John popped up as a match on Family Tree DNA’s Family Finder test. The test uses autosomal DNA, which is the blended mixture of genetic material that a person receives in equal amounts from both parents. Each person’s autosomal DNA is unique.

Perhaps my Native ancestry amounts to a few drops from a distant ancestor.

Indeed, that is what Elizabeth Warren discovered when she had her DNA analyzed. Warren retained an expert to dig deeper into her roots and the analysis concluded that she has an Indian ancestor. Warren’s pure Native American ancestor appeared to be “in the range of six to 10 generations ago,” said Carlos D. Bustamante, a Stanford University professor and DNA expert.

Proving Native American Ancestry is Tricky

Parents pass stories down from one generation to the next, leaving relatives to believe they have a Cherokee ancestor in the family. Yet DNA tests don’t always establish the Native American link. Genealogist Amie Bowser Tennant explains why DNA tests don’t reveal Native American ancestry.

As Henry Louis Gates Jr. and genealogist Meaghan E.H. Siekman point out, proving Native American heritage can be complicated. Each tribe is a sovereign nation with its own requirements for accepting members.

If my DNA tests had revealed a little Native American blood, I would have found it interesting, a tidbit that I could share at parties or at the next Arvin-Armstrong family reunion. Having Native ancestry would not change my sense of ethnic or racial identity.

I’d love to hear from adoptees who have discovered their Indian roots. Post comments on my blog!

When DNA Blows Your Ethnic Identity Apart

At my age, I should be having an ordinary mid-life meltdown. I should be fretting over wrinkles and flab. Instead, I am having a weird ethnic identity crisis that only an adoptee can have.

I grew up eating kielbasa and sauerkraut in Chicago, a city known for its large Polish population. My Polish-American adoptive mother, Claire, used to talk about the Krasowskis, the Pinkowskis, the Wisniskis and other Poles in her circle of family and friends. Three good friends from Chicago, Cara from high school, Laura from work, and Debbie from college were all Polish. I thought I was Polish, too, at least on my mother’s side.

Secretly, though, I liked having Miller for a surname. It’s easy to say and spell and it’s all-American. Polish names can be hard for the average Joe to pronounce let alone spell correctly.

Though my adoptive father Bob, a German-American, gave me his surname, he didn’t have nearly as much influence over my sense of ethnic identity. Claire was the proud Pole. She passed that sense of ethnicity on to me and my sister, Melissa.

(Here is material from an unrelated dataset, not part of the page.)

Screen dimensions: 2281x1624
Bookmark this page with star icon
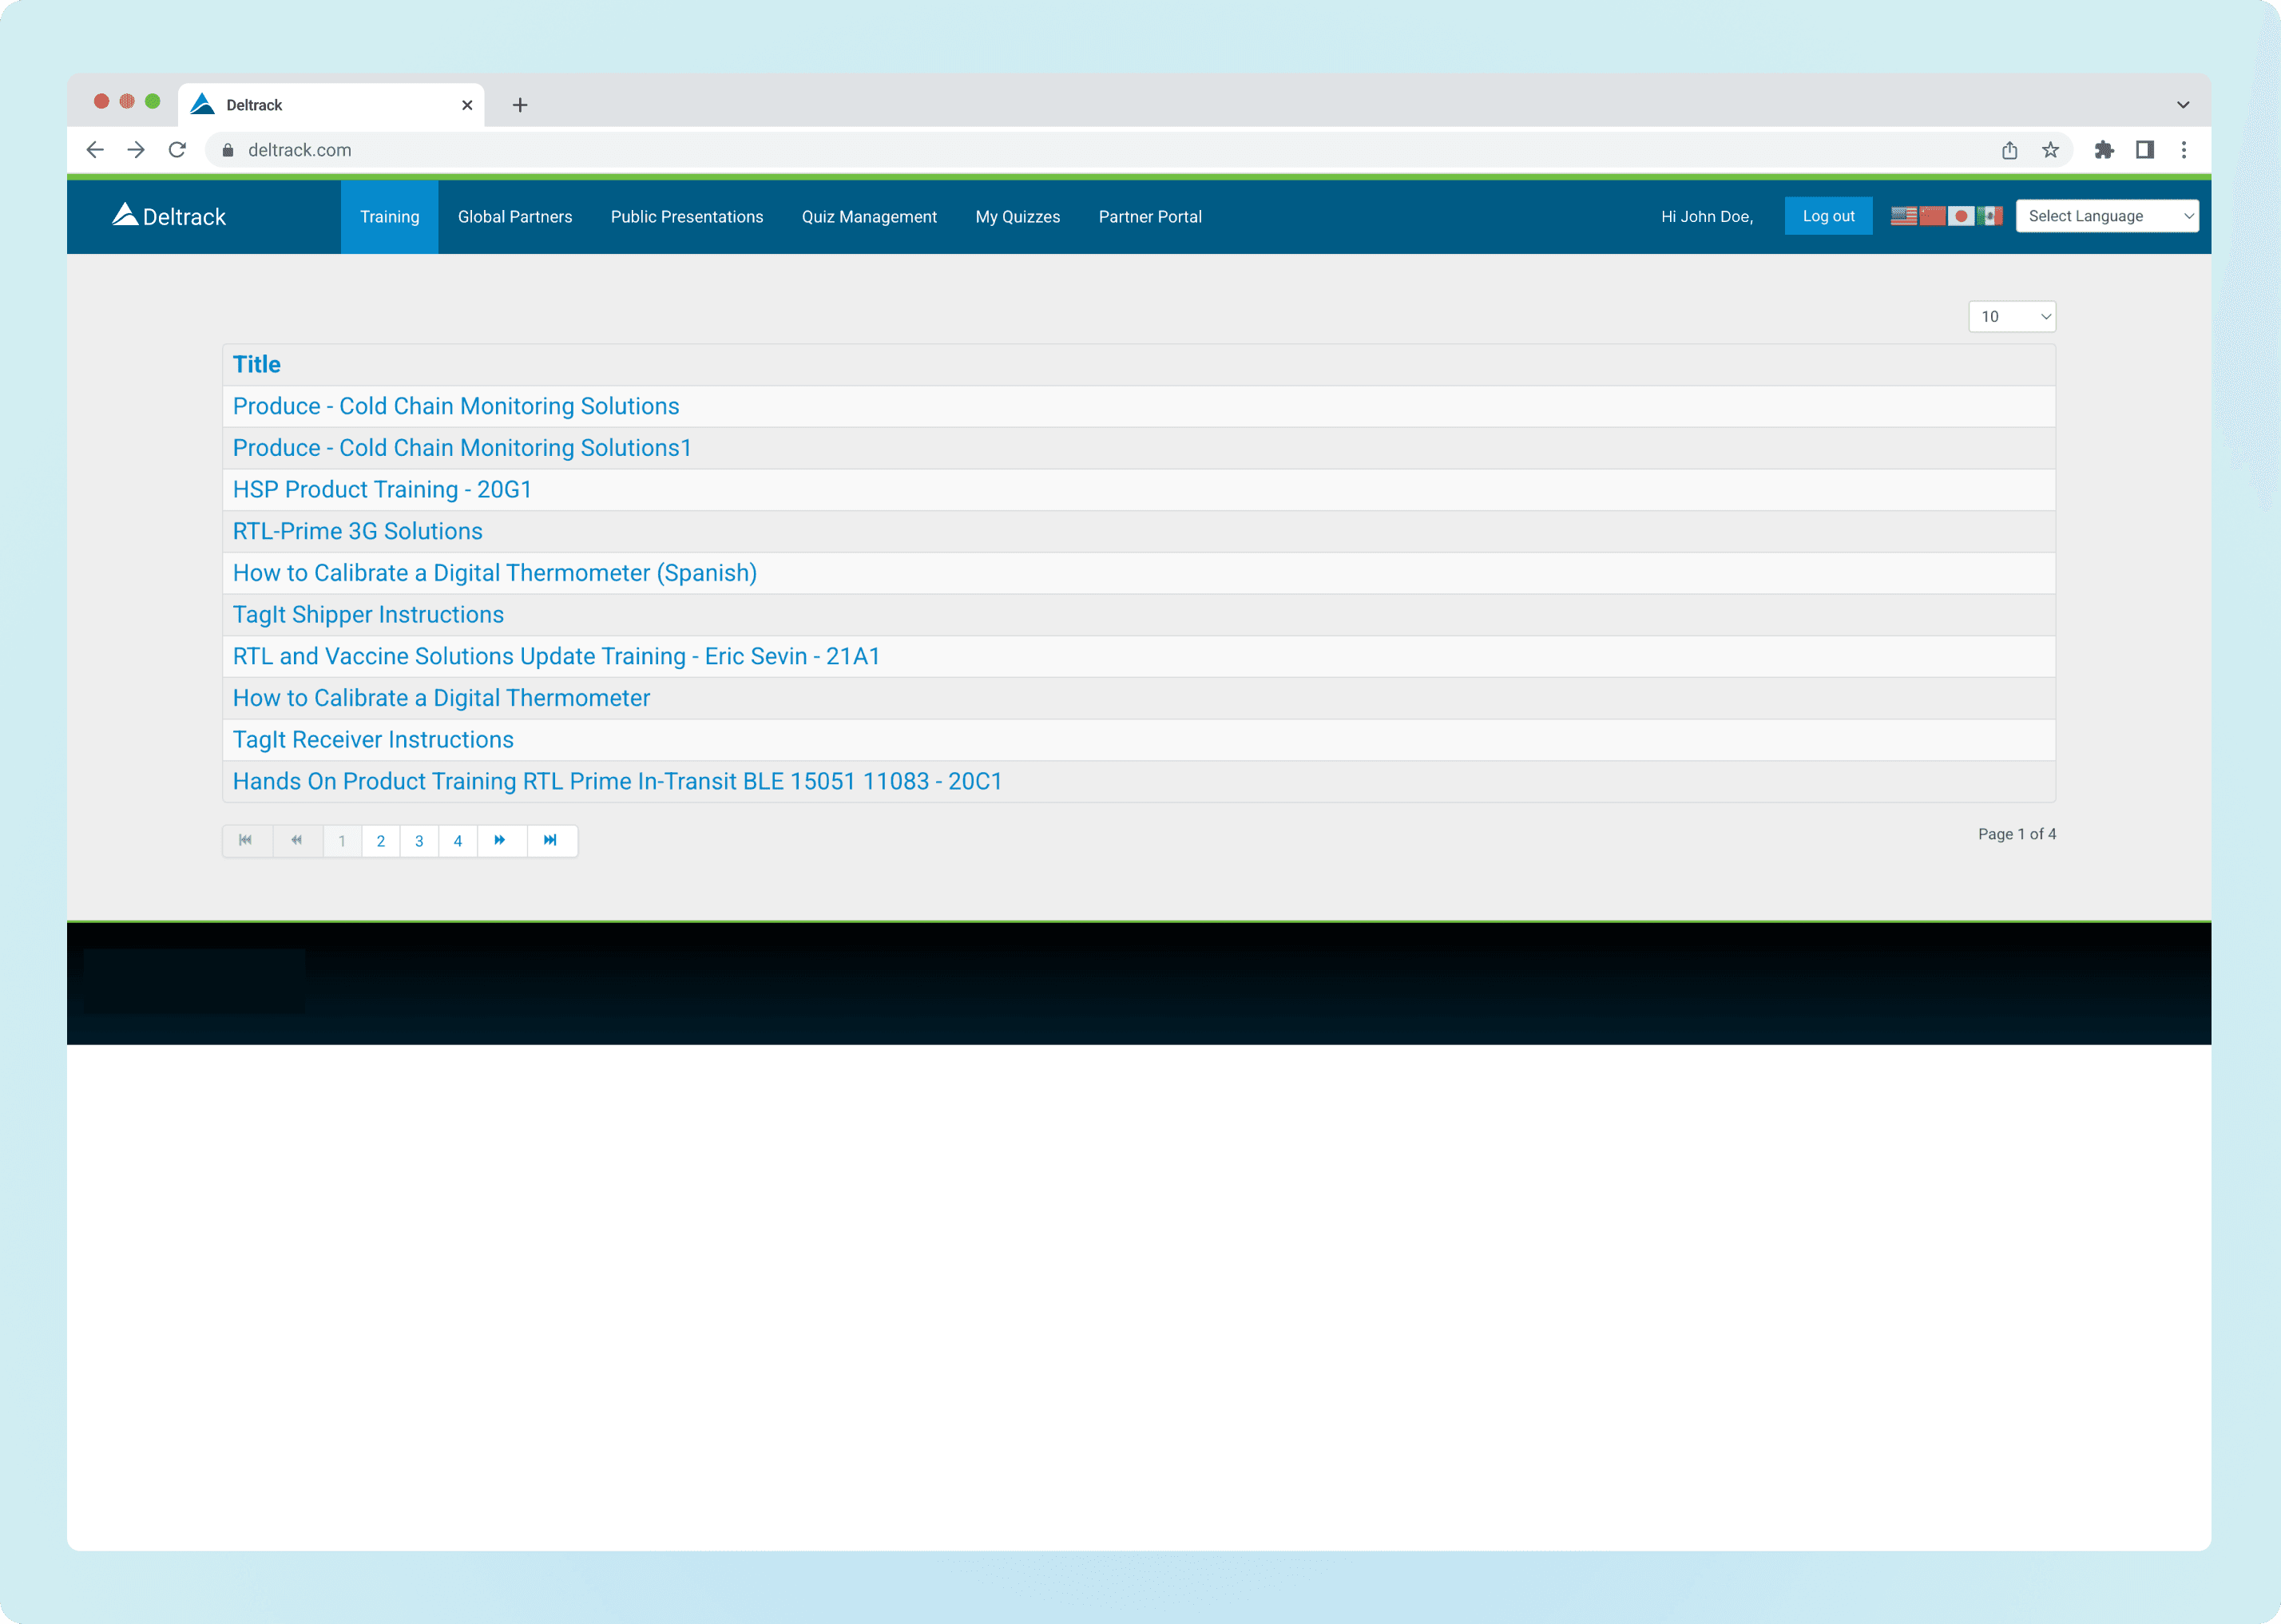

Even after I found out I was adopted 11 years ago, I continued to identify with the Poles. “You look Polish.” How many times have I heard that from relatives on my mother’s side. My (non-Polish) husband, Tom, friends and even people I didn’t know have told me I look like a Pole. I’ll never forget the time an elderly woman wearing an old-fashioned floral dress glommed on to me on a city bus in New York. She had that Eastern European look and saw a fellow Pole, or so she thought.

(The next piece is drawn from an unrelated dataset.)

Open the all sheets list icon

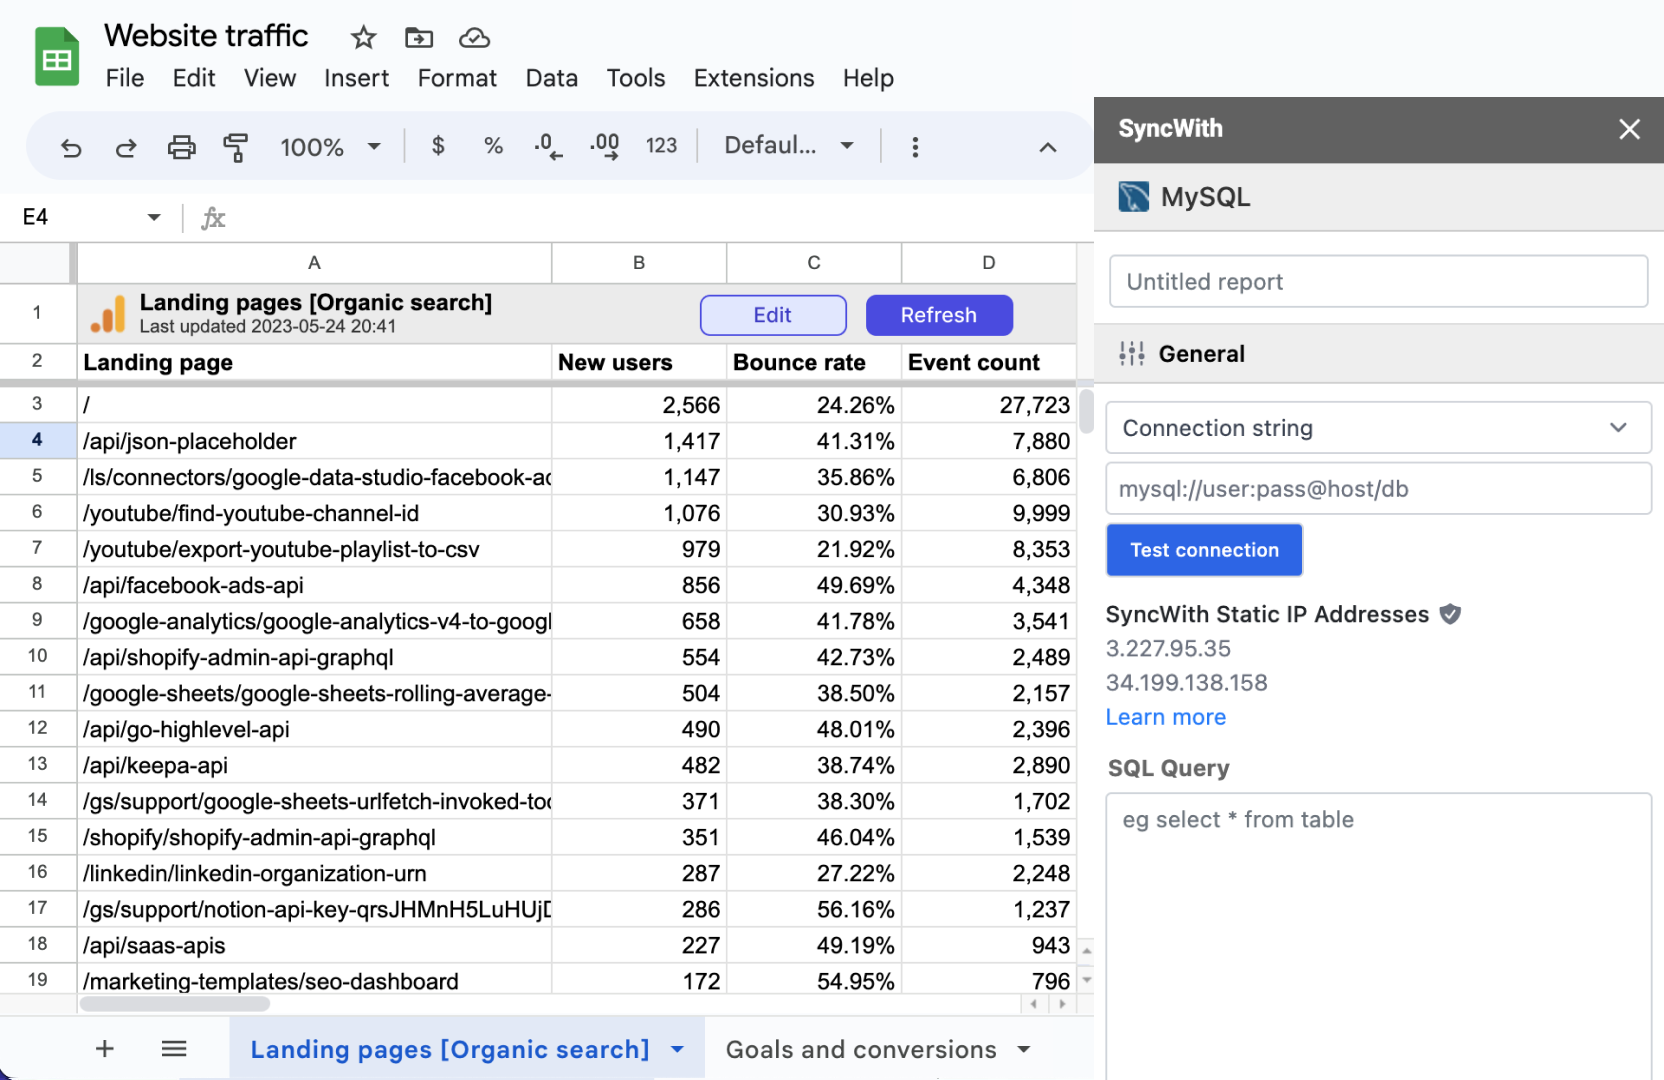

Hey, I own a copy of Marianna Olszewska Heberle’s “Polish Cooking” (The zupa pieczarkowa – fresh mushroom soup -is excellent.) I own several cookbooks by Martha Stewart, one of our better-known Polish Americans. Bring on the kielbasa, pierogis and kapusta (sauerkraut).

kielbasa and kraut from flickr
Courtesy of I Believe I Can Fry/Flickr

Now it seems my Polish roots were a myth. My test results from Family Tree DNA show no Polish connections. Scrolling through pages and pages of results, I see the names of more than 600 men and women, identified as cousins. They are strangers to me and their surnames, Bennett, McDaniel, Johnson, Henderson, Nolen and Mahoney, leave me cold. Where are the “-skis”?

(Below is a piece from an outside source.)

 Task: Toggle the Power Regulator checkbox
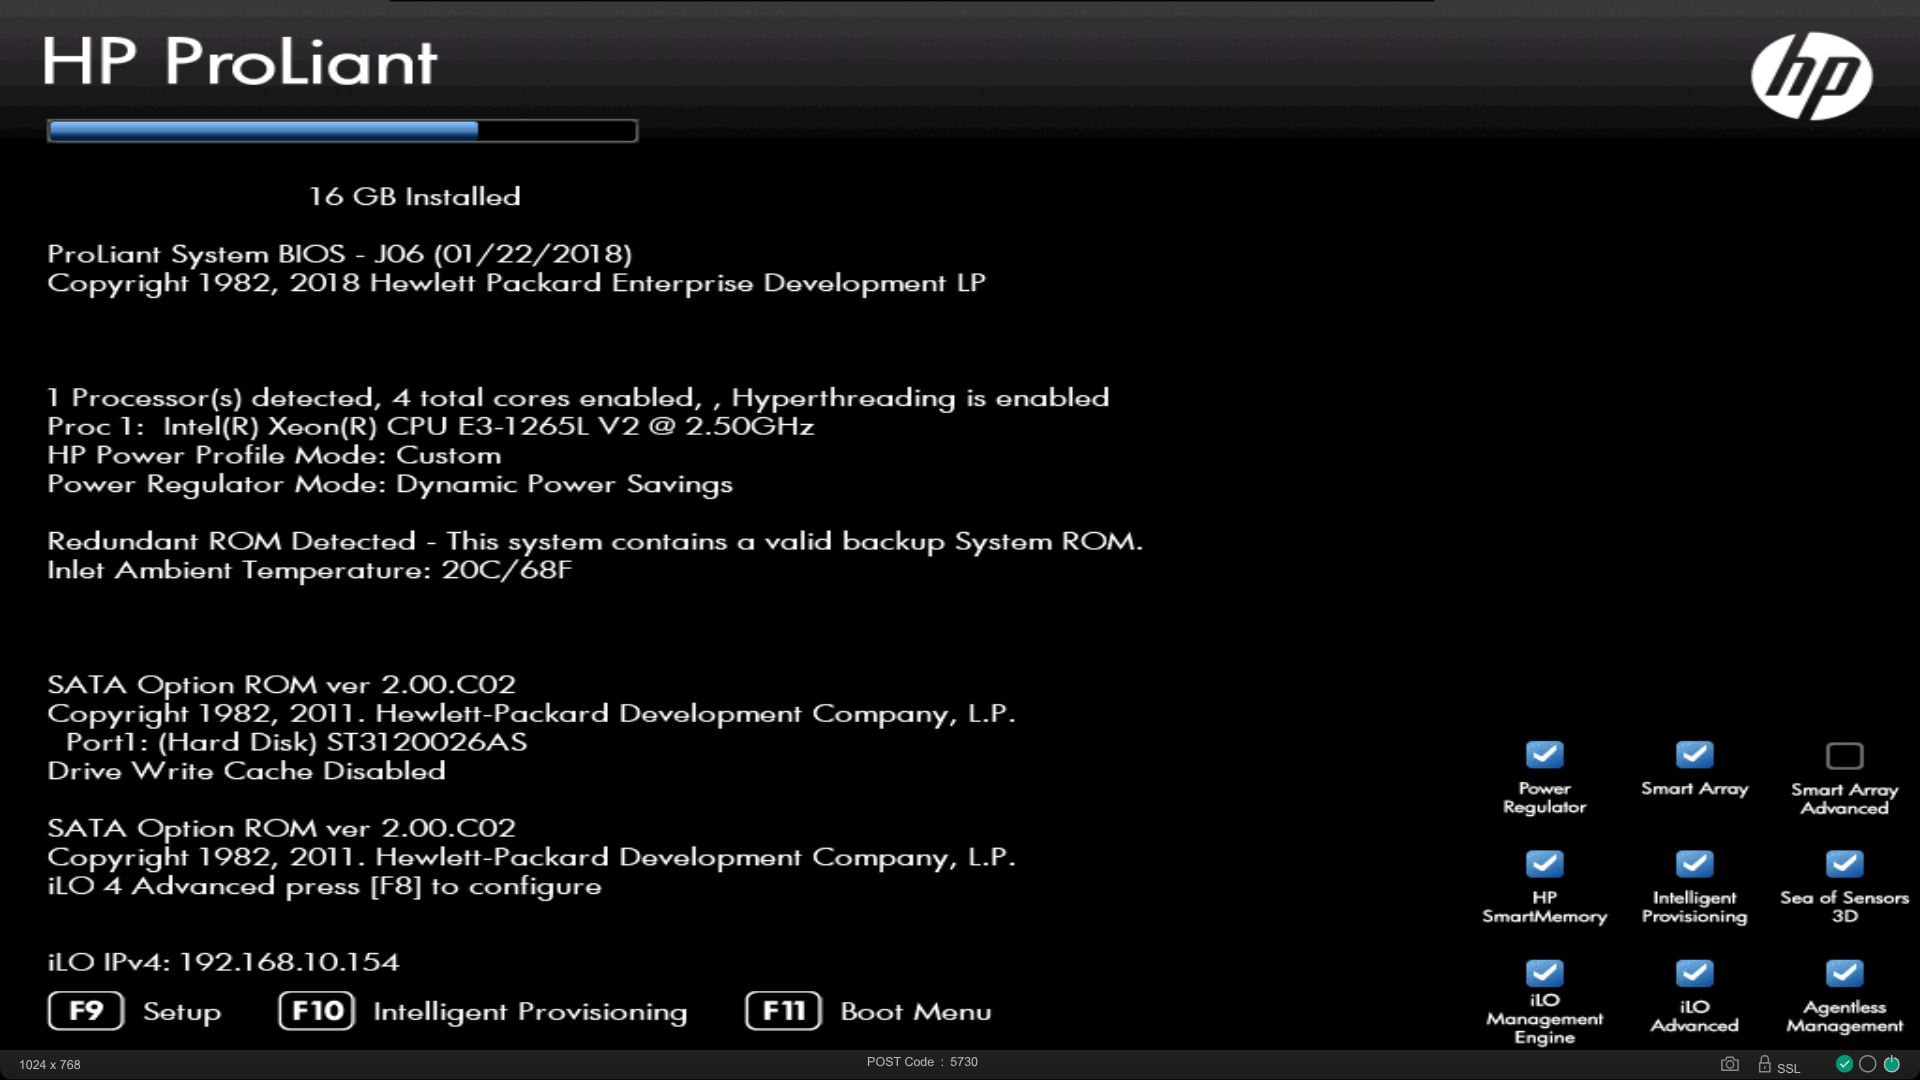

Good bye Poland. Hello Ireland. My ancestors came from Ireland and England with some Viking connections, according to the DNA results.

irish sweater smaller size
Me and my Irish sweater

In the 21st century, does it mean anything to be an Anglo Saxon? That’s what I am, a born again Anglo Saxon. I’m still getting used to this identity. It feels weird. I suppose it goes with the territory of being adopted and not finding out about it until you’re grown up, which is what happened to me. It’s one more revelation.